While I can't remember for sure, I'd assume the first wave of VITAS wasn't cured just by, you know, a cure. It killed off a sizable fraction of the world's human population in a very short amount of time, while leaving the people who were resistant. Basically, it probably would have killed itself off by slaughtering viable hosts faster than it could infect them. This is one of the biggest issues with biological warfare, actually; you have to balance mortality, contagiousness and a number of other factors (incubation time, symptoms, etc.).

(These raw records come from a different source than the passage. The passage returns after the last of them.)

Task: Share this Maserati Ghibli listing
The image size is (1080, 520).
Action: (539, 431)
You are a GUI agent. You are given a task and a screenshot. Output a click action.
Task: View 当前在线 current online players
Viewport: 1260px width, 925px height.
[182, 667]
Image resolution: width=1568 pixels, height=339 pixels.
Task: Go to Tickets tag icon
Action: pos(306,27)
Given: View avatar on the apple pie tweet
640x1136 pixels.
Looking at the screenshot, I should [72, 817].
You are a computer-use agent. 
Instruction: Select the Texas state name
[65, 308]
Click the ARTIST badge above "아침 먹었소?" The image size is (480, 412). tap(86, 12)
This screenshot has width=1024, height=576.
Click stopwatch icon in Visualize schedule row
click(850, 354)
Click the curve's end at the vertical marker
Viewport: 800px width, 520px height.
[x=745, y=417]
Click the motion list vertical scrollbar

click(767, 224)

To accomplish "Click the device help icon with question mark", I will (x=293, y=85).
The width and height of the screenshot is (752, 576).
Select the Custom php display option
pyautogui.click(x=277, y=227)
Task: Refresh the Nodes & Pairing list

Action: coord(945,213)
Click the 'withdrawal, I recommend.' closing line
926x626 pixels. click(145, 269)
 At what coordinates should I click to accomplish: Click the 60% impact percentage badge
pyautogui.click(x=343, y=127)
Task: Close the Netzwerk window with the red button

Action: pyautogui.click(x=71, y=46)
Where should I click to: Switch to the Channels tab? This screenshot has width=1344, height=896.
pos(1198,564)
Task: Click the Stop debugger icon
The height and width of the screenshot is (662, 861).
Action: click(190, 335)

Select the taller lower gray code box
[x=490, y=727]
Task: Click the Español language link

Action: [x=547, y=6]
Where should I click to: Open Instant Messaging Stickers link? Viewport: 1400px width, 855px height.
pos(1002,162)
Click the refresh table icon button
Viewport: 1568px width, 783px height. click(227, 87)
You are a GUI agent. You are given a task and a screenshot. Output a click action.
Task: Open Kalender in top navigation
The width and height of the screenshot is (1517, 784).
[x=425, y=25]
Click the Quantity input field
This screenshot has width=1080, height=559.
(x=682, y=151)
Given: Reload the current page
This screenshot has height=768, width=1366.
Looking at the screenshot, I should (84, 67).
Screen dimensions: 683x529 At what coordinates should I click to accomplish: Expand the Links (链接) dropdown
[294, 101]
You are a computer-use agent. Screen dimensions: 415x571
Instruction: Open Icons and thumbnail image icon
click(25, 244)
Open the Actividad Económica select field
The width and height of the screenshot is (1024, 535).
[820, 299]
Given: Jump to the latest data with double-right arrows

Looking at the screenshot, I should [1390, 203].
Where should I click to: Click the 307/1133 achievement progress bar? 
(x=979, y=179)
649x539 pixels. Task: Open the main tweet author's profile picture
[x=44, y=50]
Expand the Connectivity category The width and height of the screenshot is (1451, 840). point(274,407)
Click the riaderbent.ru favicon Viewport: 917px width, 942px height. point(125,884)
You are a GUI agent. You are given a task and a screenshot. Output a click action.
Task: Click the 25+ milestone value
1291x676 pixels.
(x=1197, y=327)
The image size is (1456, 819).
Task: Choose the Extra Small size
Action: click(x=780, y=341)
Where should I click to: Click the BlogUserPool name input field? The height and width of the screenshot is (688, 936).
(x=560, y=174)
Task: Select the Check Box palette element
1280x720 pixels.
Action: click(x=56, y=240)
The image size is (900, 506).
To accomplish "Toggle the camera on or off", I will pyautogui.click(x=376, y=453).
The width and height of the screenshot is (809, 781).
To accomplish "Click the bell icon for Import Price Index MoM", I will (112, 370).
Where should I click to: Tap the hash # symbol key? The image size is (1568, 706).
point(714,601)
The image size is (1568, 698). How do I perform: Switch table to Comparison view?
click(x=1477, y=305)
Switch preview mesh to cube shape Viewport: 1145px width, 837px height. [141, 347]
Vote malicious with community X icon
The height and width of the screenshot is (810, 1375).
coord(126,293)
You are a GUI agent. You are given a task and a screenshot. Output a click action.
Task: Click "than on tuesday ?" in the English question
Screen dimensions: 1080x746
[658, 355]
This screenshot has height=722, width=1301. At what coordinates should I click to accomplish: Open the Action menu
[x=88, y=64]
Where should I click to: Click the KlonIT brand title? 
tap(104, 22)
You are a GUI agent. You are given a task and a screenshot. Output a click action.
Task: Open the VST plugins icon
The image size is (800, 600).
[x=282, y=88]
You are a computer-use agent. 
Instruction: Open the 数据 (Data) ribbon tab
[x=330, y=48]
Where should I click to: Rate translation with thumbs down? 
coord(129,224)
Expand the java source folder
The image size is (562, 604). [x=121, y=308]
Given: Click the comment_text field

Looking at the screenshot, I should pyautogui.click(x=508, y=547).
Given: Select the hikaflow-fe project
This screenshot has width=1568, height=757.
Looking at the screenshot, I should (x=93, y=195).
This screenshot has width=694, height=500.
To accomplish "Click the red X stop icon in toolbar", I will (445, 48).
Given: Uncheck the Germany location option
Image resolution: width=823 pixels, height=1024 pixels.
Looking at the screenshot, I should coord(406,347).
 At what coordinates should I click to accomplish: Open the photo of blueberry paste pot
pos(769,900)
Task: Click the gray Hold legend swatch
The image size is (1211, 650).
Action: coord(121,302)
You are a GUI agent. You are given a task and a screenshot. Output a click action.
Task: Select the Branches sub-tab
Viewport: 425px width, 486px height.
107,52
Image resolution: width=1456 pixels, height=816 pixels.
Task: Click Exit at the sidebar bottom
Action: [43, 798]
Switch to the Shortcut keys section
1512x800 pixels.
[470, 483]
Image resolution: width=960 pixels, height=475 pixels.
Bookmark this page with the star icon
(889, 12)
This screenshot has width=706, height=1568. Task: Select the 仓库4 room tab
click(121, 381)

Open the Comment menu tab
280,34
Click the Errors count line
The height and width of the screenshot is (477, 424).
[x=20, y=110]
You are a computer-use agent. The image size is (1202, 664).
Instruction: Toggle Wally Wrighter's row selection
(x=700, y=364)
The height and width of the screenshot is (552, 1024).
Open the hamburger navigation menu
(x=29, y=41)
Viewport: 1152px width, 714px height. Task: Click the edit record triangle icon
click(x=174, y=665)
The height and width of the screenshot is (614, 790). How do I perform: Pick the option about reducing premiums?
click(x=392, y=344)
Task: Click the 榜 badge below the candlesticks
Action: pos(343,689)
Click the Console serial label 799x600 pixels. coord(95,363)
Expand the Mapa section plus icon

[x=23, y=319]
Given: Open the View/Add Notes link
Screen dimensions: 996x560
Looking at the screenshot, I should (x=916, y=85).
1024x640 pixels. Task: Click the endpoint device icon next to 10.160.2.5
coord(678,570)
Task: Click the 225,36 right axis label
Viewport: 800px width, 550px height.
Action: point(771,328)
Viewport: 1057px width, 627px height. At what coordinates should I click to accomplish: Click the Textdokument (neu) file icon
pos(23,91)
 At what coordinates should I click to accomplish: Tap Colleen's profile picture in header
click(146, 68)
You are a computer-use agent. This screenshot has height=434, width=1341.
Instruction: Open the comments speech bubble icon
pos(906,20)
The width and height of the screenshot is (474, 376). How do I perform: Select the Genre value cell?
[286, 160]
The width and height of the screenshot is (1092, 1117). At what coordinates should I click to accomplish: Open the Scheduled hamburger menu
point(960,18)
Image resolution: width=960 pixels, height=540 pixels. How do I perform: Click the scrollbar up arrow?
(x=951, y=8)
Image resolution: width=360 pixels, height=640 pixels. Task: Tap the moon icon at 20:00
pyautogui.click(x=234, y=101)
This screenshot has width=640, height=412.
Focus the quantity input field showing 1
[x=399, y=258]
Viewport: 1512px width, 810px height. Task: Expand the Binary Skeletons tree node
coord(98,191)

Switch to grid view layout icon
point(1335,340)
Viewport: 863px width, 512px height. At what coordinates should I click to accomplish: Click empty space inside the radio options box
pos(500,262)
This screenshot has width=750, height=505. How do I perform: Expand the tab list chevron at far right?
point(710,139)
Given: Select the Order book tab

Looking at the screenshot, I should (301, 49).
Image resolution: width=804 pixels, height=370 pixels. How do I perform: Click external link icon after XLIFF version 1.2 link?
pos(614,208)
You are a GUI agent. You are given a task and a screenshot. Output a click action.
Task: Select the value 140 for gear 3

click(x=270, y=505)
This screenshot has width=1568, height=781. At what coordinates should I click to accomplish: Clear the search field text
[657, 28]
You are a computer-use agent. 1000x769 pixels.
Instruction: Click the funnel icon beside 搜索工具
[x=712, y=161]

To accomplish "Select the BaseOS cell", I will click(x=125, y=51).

They probably survived by implementing martial law and other methods of control while the chaos was all around them, and then put the pieces back together after. As the reconstruction efforts moved on, I bet the megacorporations and their predecessors were snapping up every opportunity to get money and concessions out of the world's governments. Keep in mind, a lot of nations still fell apart later on, and I would bet my britches that VITAS was a factor, even decades after. Would the NAN have been so successful if such a disaster hadn't weakened the States? Would Japan have had the motivation to go back to their Imperialistic roots without such a disaster bringing a need for the past back? A lot of factors come to mind.
I wouldn't say VITAS is played down all that much, at least in comparison to other epidemics and pandemics that took place in the past. I mean, folks barely remember typhoid epidemics, the Spanish Flu, polio, smallpox and even the Black Death is generally a paragraph or two unless you're researching more thoroughly. People tend to forget that kind of thing, excepting the ones who lived through it.